Commentary

How Digital Footprints Are More Telling Than Big Data: 5 Tips

Getting personal with consumers online requires brands to know their existing and potential customers. Unfortunately, not all brands do. Consumers continually adjust preferences as tastes change. If marketers want to hyper-target potential and existing customers, they also need to evolve. A couple of studies released this week suggest Big Data is out and a brand's data is in.

There's a shift in thinking when it comes to consumer data that stems from search to other types of online media, both earned and paid. It stems from generating services based on data about what consumer want, not what you think they need. "Consumers don’t go to the store to buy products. They go to the store to buy something that will enable them to get some important job done in their lives," per the Harvard Business Review (HBR). Fernando Bazan Athie, emarketing supervisor in LATAM at 3M, said something very similar during his keynote at the most recent MediaPost Search Insider Summit.

Find Data Based On What Consumers Want To Accomplish

A brand should know what consumers want and create what HBR calls a consumer's jobs-to-be-done list. The article suggests that "disruptive innovation practitioners" have found that brands will generate data that more reliably predicts what consumers will buy and why they will make the purchase when they focus on the data that describes how they get things done, rather than what they need to do.

Follow The Footprints

The best data resides in a brand's enterprise, CRM, Web and ecommerce platforms. Consumers -- especially Millennials -- know companies collect information about them, but they expect a fair exchange of content in return. In fact, more than 40% of U.S.-based Millennials -- a savvy group of consumers growing up in the digital age -- can identify the data brands use to track their behavior, per a SDL Consumer Experience Research Report.

Finding Valuable Data In Brand Platforms

Sorry -- the brands ranking third-party data more important than their own need to rethink how to use data. The digital footprint across brand Web sites tell so much more about more about customers, compared with other types. Some 52% of the 1,800 Millennials ages 18 to 36 from the U.S., U.K., Australia, Norway, Denmark and the Netherlands do not have issues with brands using their data to provide a better customer experience. Small data becomes most telling and provides much more accurate hyper targeting.

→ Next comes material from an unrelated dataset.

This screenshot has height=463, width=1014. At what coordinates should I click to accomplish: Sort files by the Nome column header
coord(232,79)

Earn Trust and Don't Waste Their Time

Respondents to the SDL survey are seven times more likely to provide personal information to a trusted brand, a company they have purchased from before, but they want value in return. In fact, 60% of U.S. Millennials will provide more personal data to a company they trust. Some 46% are willing to provide more data to businesses if it means the brand doesn't waste their time.

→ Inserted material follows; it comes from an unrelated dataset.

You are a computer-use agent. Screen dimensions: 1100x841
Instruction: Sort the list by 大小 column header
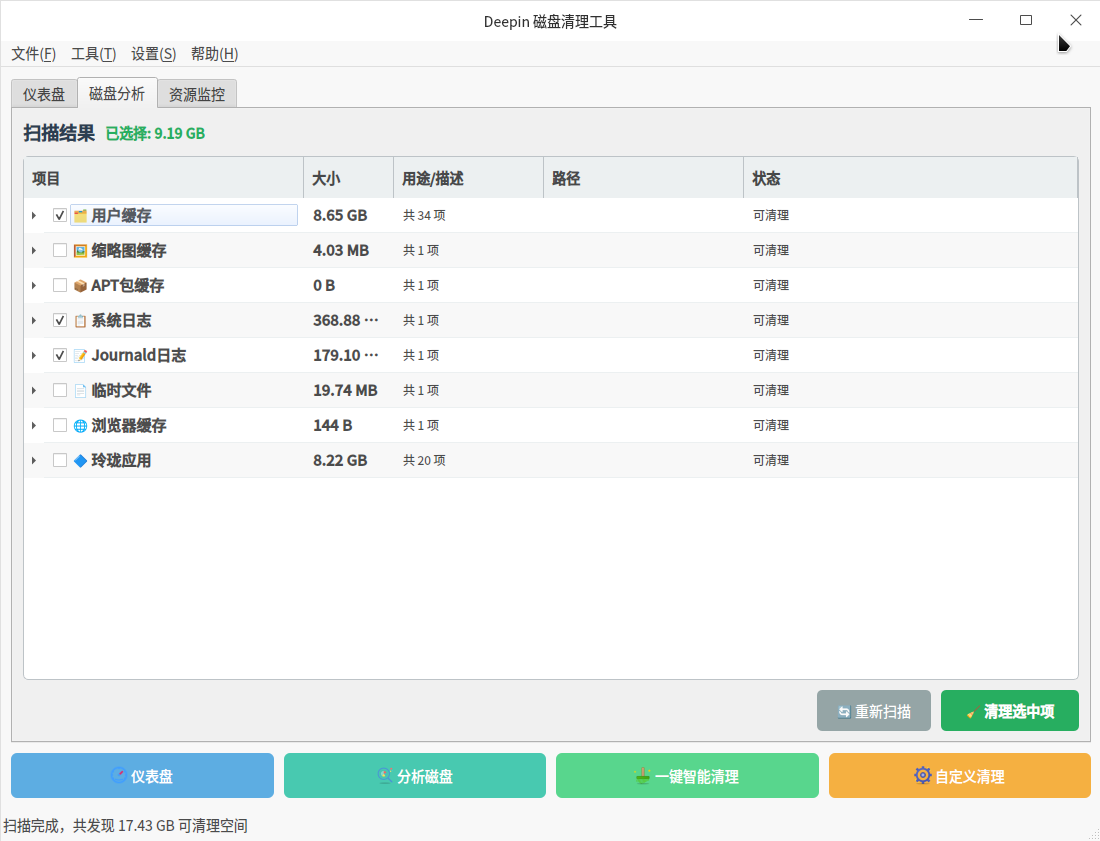(x=347, y=179)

Some Marketers View Consumer Behavior A Bit Differently

Marketers rely on consumer behavior data about 69% when making decisions on how to allocate media budgets. Purchase behavior ranks as most proximate. Some 79% of marketers said they use consumer purchase behavior when determining how to influence the selection of a target audience, per a study from ThinkVine that estimates more than half of senior-level marketers expect to spend more on digital marketing within the next two years.